BEGIN Material for this exercise

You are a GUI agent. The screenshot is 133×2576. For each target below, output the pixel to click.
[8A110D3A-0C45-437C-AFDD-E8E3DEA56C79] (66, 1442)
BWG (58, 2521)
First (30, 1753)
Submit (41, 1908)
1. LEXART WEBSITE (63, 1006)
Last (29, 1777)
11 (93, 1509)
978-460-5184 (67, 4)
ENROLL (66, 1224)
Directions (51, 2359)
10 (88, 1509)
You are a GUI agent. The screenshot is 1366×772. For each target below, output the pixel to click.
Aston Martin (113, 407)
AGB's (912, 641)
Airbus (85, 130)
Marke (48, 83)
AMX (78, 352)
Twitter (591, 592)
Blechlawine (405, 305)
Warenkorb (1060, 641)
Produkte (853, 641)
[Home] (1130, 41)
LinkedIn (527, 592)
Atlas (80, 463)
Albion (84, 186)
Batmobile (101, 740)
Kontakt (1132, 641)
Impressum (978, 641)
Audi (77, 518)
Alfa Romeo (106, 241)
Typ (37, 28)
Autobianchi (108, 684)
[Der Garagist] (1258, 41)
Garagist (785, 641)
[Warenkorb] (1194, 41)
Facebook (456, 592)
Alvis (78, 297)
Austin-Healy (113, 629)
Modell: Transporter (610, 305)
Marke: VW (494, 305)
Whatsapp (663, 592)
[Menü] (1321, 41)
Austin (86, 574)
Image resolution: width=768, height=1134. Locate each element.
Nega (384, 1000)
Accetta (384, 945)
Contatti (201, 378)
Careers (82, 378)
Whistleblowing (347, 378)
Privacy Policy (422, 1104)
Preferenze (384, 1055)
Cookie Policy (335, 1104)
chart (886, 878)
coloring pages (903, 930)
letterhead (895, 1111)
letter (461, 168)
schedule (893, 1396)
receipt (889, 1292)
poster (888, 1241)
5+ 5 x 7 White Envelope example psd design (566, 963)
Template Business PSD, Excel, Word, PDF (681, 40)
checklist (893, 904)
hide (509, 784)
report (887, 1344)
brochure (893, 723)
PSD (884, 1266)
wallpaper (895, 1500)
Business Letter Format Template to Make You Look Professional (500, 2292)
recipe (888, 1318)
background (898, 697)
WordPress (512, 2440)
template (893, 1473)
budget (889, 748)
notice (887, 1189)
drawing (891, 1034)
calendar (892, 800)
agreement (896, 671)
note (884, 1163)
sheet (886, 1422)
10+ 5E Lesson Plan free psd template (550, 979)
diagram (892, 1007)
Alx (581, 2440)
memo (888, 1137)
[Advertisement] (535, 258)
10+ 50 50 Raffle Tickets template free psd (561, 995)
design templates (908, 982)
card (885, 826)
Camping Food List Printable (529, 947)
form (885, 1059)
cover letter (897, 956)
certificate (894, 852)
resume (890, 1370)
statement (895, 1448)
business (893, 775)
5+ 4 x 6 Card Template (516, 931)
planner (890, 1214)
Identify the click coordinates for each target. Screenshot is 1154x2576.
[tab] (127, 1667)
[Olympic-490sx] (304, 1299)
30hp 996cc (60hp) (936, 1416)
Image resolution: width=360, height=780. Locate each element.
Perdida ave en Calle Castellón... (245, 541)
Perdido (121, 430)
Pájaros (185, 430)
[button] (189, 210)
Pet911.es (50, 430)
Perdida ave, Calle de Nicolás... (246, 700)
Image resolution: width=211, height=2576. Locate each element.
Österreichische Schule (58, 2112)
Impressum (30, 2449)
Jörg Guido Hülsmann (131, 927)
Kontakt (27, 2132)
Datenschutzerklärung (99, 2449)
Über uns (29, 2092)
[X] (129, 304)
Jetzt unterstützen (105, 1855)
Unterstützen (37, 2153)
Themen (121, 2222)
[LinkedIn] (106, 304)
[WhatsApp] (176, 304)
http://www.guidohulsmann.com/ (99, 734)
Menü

END Material for this exercise

**Required work**
One number answers this exercise: the count of lines above in which the word "Calle" appears.

**Written response**
2